## Requirement
Write the records out exactly as they read, but not the pictures.

## Input for this task

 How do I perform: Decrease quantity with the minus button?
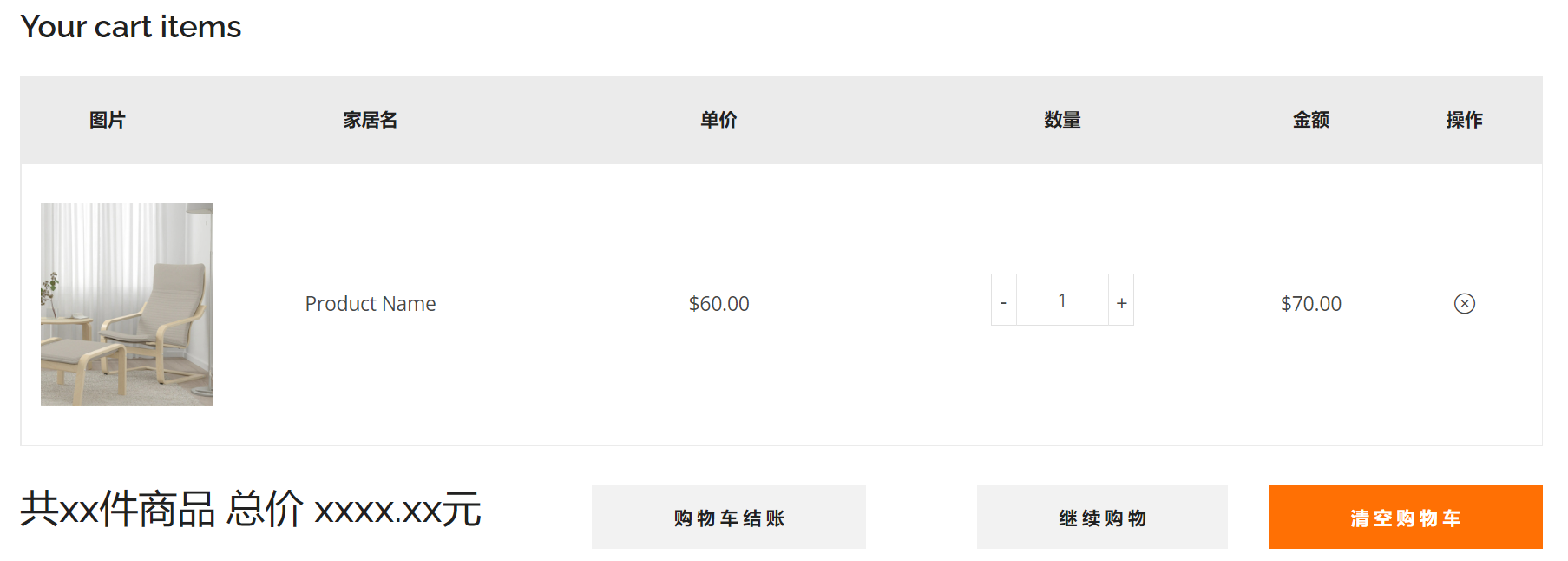coord(1003,300)
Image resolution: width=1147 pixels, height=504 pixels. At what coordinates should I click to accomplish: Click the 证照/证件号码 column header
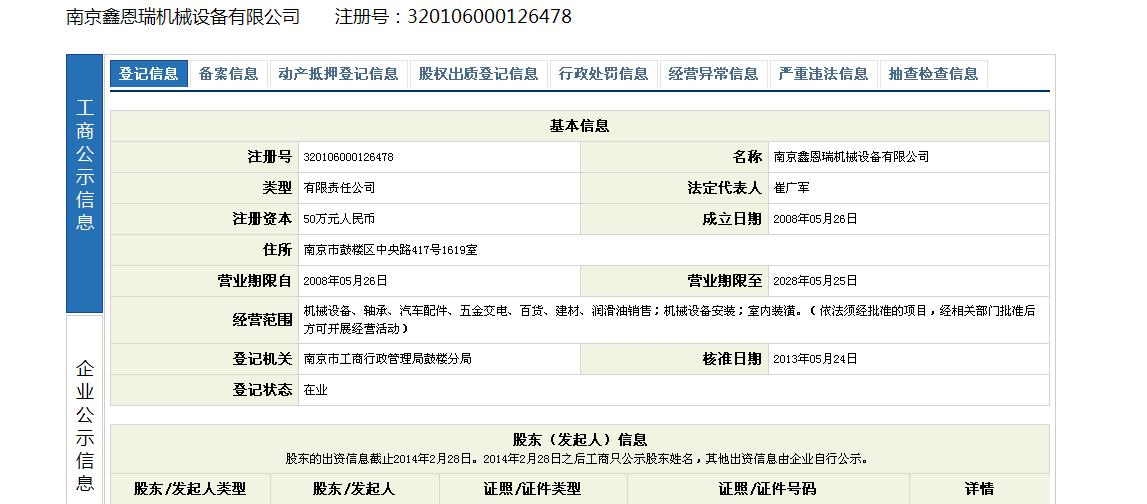(x=767, y=489)
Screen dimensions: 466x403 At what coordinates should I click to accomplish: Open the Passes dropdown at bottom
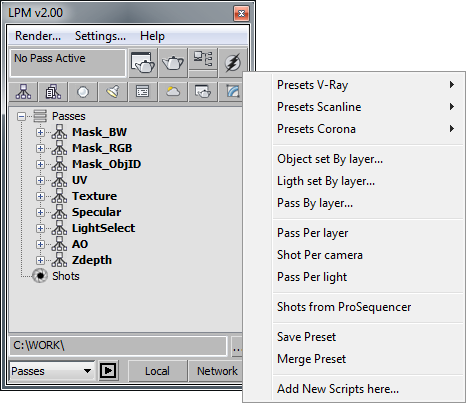click(52, 371)
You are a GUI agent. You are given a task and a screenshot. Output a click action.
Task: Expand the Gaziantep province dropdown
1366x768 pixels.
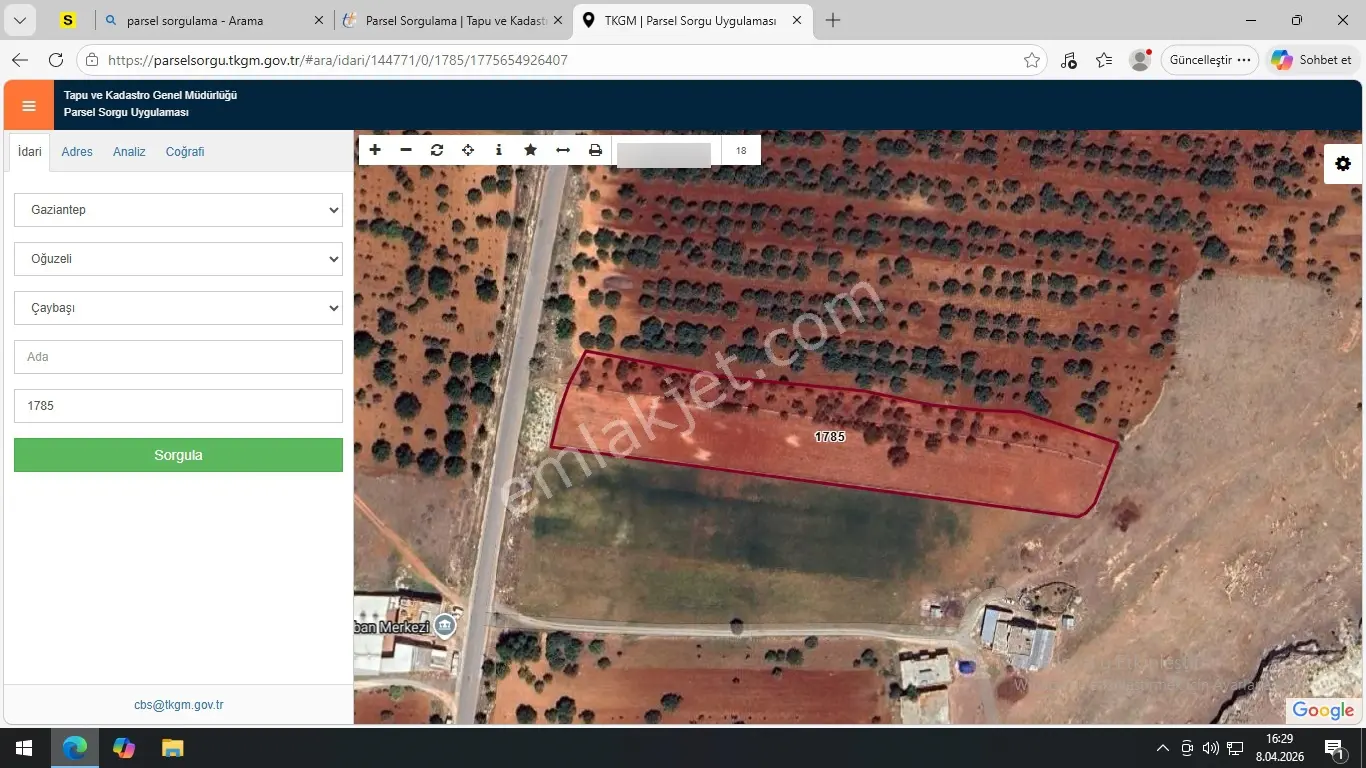pyautogui.click(x=178, y=210)
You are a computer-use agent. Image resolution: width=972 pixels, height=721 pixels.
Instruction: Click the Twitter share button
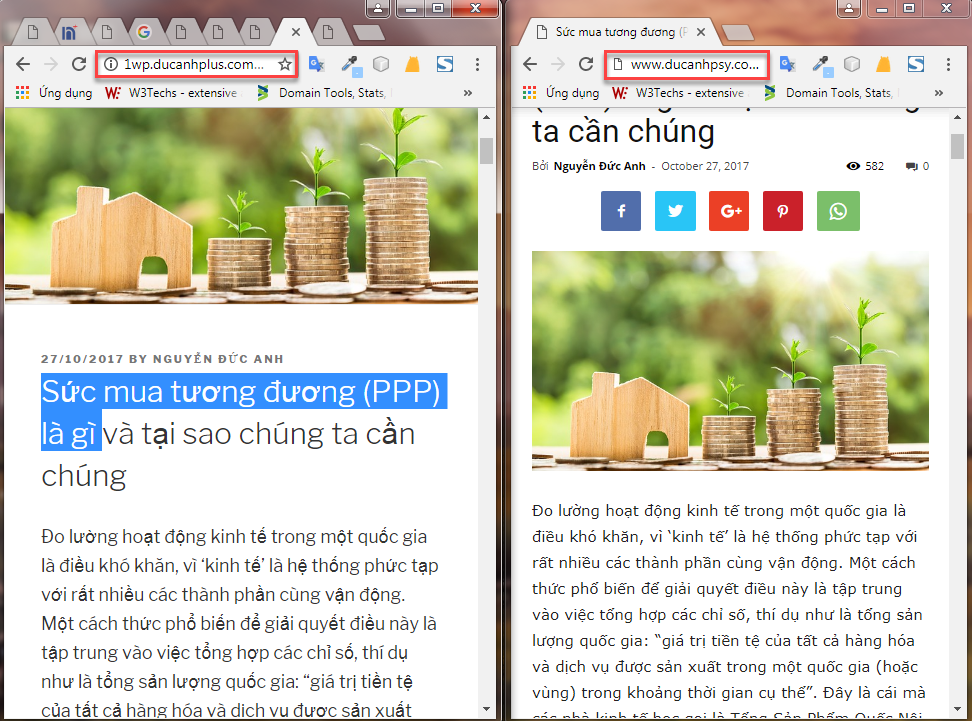click(675, 211)
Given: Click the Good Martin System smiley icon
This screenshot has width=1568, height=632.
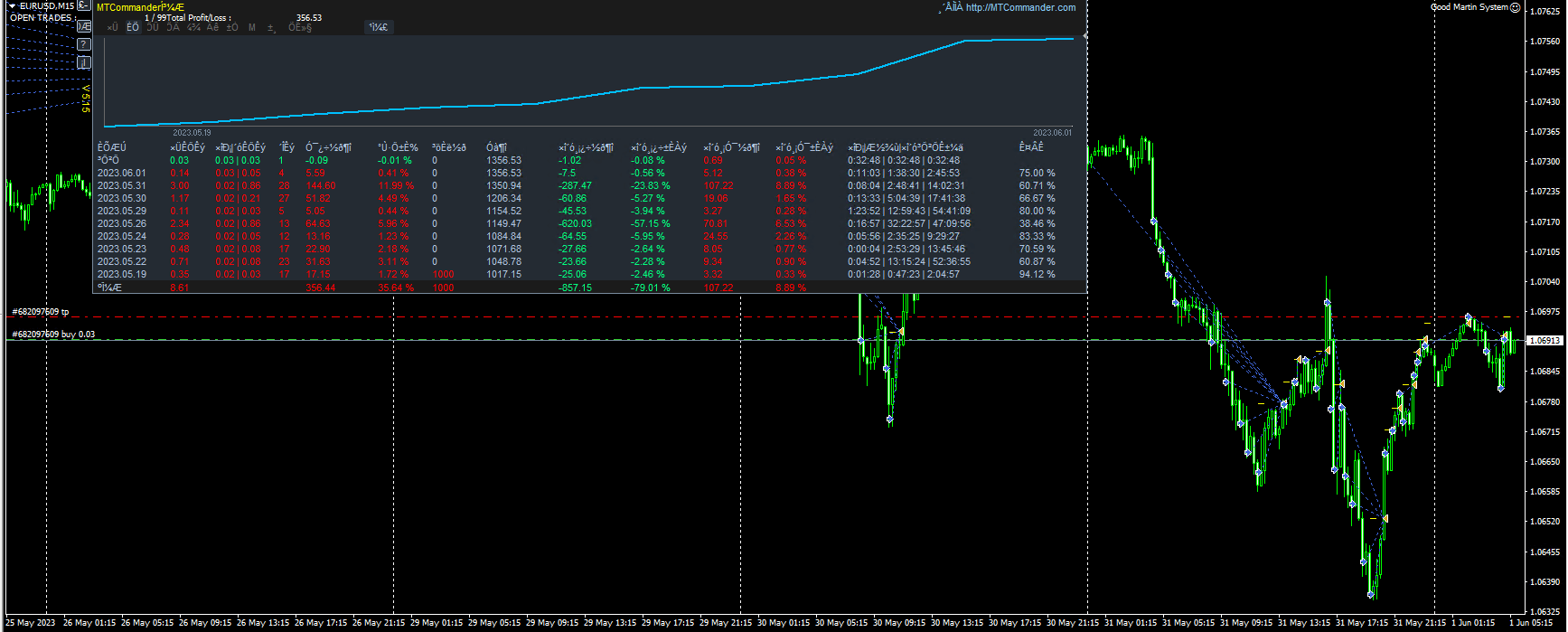Looking at the screenshot, I should pos(1516,7).
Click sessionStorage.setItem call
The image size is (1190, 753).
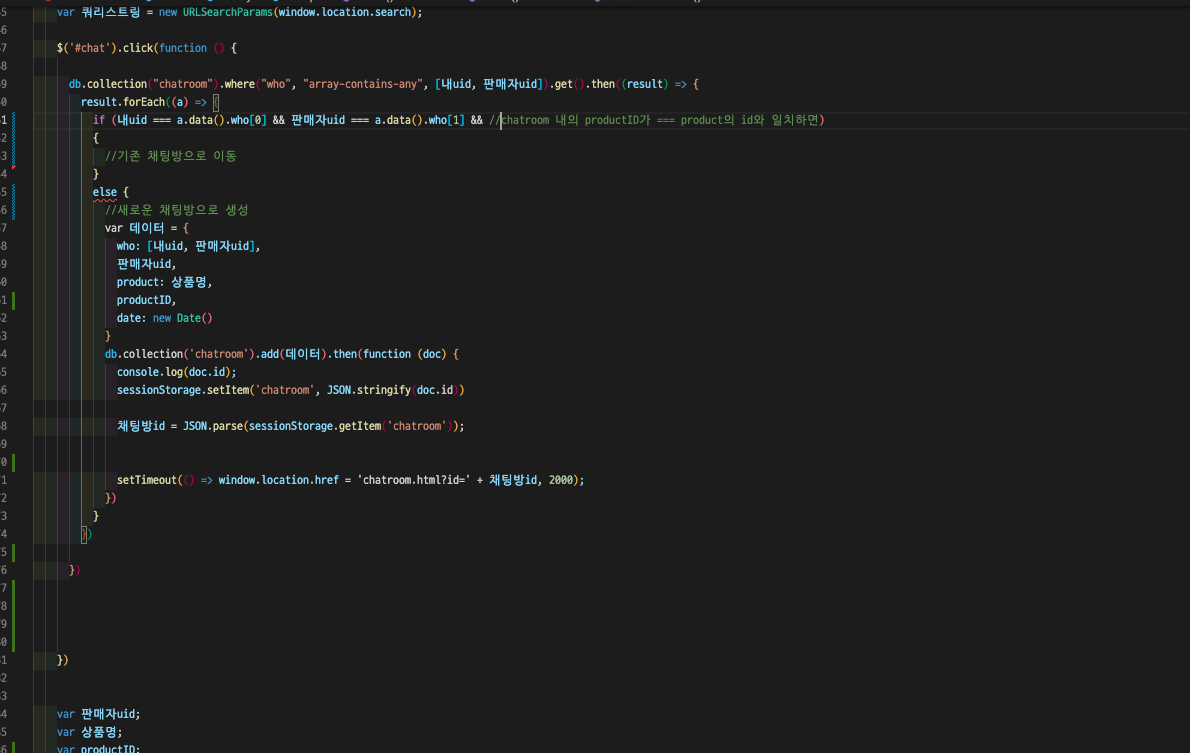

## Result for this exercise
 How do I perform: Decrease quantity with the minus button?
coord(1003,300)
Image resolution: width=1147 pixels, height=504 pixels. At what coordinates should I click to accomplish: Click the 证照/证件号码 column header
(x=767, y=489)
Screen dimensions: 466x403 At what coordinates should I click to accomplish: Open the Passes dropdown at bottom
click(52, 371)
You are a GUI agent. You are given a task and a screenshot. Output a click action.
Task: Expand the Gaziantep province dropdown
1366x768 pixels.
pyautogui.click(x=178, y=210)
You are a computer-use agent. Image resolution: width=972 pixels, height=721 pixels.
Instruction: Click the Twitter share button
click(675, 211)
Given: Click the Good Martin System smiley icon
This screenshot has width=1568, height=632.
Looking at the screenshot, I should pos(1516,7).
Click sessionStorage.setItem call
The image size is (1190, 753).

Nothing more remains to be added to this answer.